Two-thirds of Americans believe the country is on the wrong track, a poll number that has not shifted much in three years. The midterm election results were just another reflection of this pervasive discontent. And yet, looking at the rest of the world, what’s striking is how well the United States is doing relative to other major economies. Japan is back in a recession and Germany has barely avoided slipping into one, which would have been its third since 2008. President Obama says the United States has produced more jobs in its recovery than the rest of the industrialized world put together.
Japanese Prime Minister Shinzo Abe |
Peter Zeihan’s “The Accidental Superpower” begins with geography, pointing out that the United States is the world’s largest consumer market for a reason: its rivers. Transporting goods by water is 12 times cheaper than by land (which is why civilizations have always flourished around rivers). And the United States, Zeihan calculates, has more navigable waterways — 17,600 miles’ worth — than the rest of the world. By comparison, he notes, China and Germany each have about 2,000 miles. And all of the Arab world has 120 miles.
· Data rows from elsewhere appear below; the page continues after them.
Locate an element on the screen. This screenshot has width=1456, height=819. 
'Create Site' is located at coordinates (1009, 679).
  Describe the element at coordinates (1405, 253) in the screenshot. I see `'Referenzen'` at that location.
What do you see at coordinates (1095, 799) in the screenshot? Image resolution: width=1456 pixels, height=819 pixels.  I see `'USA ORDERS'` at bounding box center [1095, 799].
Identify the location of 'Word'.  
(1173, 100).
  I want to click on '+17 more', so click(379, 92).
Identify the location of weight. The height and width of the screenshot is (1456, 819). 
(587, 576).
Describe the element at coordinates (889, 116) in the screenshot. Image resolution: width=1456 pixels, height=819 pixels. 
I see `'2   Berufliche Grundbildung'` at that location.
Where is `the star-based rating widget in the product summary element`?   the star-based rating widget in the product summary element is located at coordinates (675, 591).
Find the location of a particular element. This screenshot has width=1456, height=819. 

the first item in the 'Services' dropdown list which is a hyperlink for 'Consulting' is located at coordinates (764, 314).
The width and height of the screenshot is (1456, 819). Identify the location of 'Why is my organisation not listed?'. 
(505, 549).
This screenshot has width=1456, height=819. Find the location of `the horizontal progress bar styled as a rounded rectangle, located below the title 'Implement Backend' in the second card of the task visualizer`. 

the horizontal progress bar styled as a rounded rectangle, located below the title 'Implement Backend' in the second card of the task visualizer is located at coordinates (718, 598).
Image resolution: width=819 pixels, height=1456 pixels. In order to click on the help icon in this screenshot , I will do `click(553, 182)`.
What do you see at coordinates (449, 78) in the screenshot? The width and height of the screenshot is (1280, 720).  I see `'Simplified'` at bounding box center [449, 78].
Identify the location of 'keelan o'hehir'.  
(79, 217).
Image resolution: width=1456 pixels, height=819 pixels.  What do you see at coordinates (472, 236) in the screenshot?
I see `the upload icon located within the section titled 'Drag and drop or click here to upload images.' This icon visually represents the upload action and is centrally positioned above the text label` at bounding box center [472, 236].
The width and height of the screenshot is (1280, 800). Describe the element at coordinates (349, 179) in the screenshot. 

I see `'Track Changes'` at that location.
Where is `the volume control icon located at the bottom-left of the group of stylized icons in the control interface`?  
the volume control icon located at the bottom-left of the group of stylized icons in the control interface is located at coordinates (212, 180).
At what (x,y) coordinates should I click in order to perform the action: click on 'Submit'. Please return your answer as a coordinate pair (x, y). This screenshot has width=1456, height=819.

But that’s just the beginning. “The world’s greatest river network . . . directly overlies the world’s largest piece of arable land, the American Midwest.” Add to this deep-water ports, which are needed to get goods to and from the rest of the world. Many countries with long coastlines have very few natural harbors. Africa, for example, Zeihan says, has “only 10 locations with bays of sufficient protective capacity to justify port construction.” The U.S. contrast is, again, striking. Puget Sound, San Francisco Bay and the Chesapeake Bay are the world’s three largest natural harbors. The Chesapeake Bay alone “boasts longer stretches of prime port property than the entire continental coast of Asia from Vladivostok to Lahore,” Zeihan writes.